Kafka retries improve availability, but left as-is, broker retries can cause duplicate writes. Idempotent Producer is the canonical feature that achieves "no duplicates within the same partition" purely on the producer side.
This article covers the internals of enable.idempotence, required/recommended settings, failure scenarios, operations, and exam prep. Wording is kept careful where behavior varies by version. For specifics, follow the official Kafka and Confluent documentation.
When a producer detects a send failure due to a network outage or leader change, it retries. With plain retries alone, the same record can be written twice to the same partition. Filtering this out at the application layer is costly, and in queuing or payment systems it can be fatal.
Idempotent Producer prevents duplicate acceptance at the broker using a producer ID and sequence number. This keeps inserts within a partition unique even when retries occur. CCDAK frequently tests the "required combination of settings" and "scope of guarantees".
Idempotent Producer identifies each record batch with a ProducerId (PID) assigned by the broker and a monotonically increasing per-partition sequence number. The broker (leader) retains received PID and sequence numbers, discards known combinations as duplicates, and only accepts batches in the correct order.
Because acks=all waits for replication across the full ISR before acknowledging success, it suppresses double visibility of the same record even across network outages or leader changes. The producer auto-recovers from errors like OutOfOrderSequence or UnknownProducerId, bumping the epoch and re-initializing when needed.
Idempotent Producer deduplication flow (conceptual)

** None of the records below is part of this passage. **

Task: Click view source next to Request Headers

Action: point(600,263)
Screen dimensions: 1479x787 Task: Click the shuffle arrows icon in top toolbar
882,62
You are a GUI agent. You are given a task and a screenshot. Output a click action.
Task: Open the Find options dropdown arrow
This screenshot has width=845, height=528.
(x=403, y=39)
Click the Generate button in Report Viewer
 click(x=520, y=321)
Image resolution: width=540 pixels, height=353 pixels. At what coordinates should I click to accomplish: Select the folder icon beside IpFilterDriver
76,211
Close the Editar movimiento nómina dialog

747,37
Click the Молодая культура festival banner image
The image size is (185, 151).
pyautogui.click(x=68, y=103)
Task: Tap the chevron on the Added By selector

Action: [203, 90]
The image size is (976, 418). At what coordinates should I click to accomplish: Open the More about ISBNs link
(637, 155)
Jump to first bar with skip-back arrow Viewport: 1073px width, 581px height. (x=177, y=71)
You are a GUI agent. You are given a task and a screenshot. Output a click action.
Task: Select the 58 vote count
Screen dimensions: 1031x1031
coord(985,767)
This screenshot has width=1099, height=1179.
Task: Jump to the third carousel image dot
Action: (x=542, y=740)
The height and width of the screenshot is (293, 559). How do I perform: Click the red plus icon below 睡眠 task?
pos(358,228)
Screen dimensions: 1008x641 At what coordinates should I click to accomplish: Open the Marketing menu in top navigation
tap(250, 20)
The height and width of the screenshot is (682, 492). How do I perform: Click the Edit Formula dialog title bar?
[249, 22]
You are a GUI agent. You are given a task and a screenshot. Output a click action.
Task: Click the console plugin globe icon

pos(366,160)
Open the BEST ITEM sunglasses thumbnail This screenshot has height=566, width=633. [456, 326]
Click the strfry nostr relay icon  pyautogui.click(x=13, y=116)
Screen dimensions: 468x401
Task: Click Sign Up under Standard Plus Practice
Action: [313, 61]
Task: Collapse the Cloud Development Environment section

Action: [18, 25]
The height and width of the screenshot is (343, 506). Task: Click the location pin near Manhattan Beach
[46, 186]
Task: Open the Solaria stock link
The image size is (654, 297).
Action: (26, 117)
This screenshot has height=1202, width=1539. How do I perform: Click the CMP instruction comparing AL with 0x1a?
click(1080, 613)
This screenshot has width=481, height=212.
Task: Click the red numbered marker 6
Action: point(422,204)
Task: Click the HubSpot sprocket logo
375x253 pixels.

To enable Idempotent Producer, enable.idempotence=true is the core setting. To stay consistent, you also need acks=all, retries>0 (effectively a large value in most implementations), and max.in.flight.requests.per.connection within the constraint (generally 5 or less). Depending on the client, conflicting settings may raise an error or be auto-overridden/limited. The exam often tests these dependency relationships.
delivery.timeout.ms caps the total time across all retries. Once exceeded, the send is treated as a failure, but duplicates from intermediate retries are still prevented by Idempotent Producer. For throughput optimization, combine linger.ms and batch.size, but balance against your latency budget. Managed environments such as Confluent Cloud typically assume acks=all and support Idempotent Producer by default.
Note: defaults and auto-adjustment behavior can vary by client and version. Always check the latest official documentation.
| Delivery Guarantee Mode | Key Settings | Duplicates | Ordering |
|---|---|---|---|
| At-most-once | acks=0 or acks=1, retries=0 | None, but high risk of loss | Weak guarantees |
| At-least-once | acks>=1, retries>0, enable.idempotence=false | Possible (retries can duplicate) | Can be tightened with max.in.flight=1 |
| Idempotent | enable.idempotence=true, acks=all, retries>0, max.in.flight<=5 | Prevented within the same partition | Strong (per partition) |
| Transactional EOS | Idempotent plus transactional.id, with proper consumer isolation | Prevented end-to-end (can span multiple partitions) | Strong (transaction boundary) |
Minimal Java Producer example (idempotence + throughput-aware)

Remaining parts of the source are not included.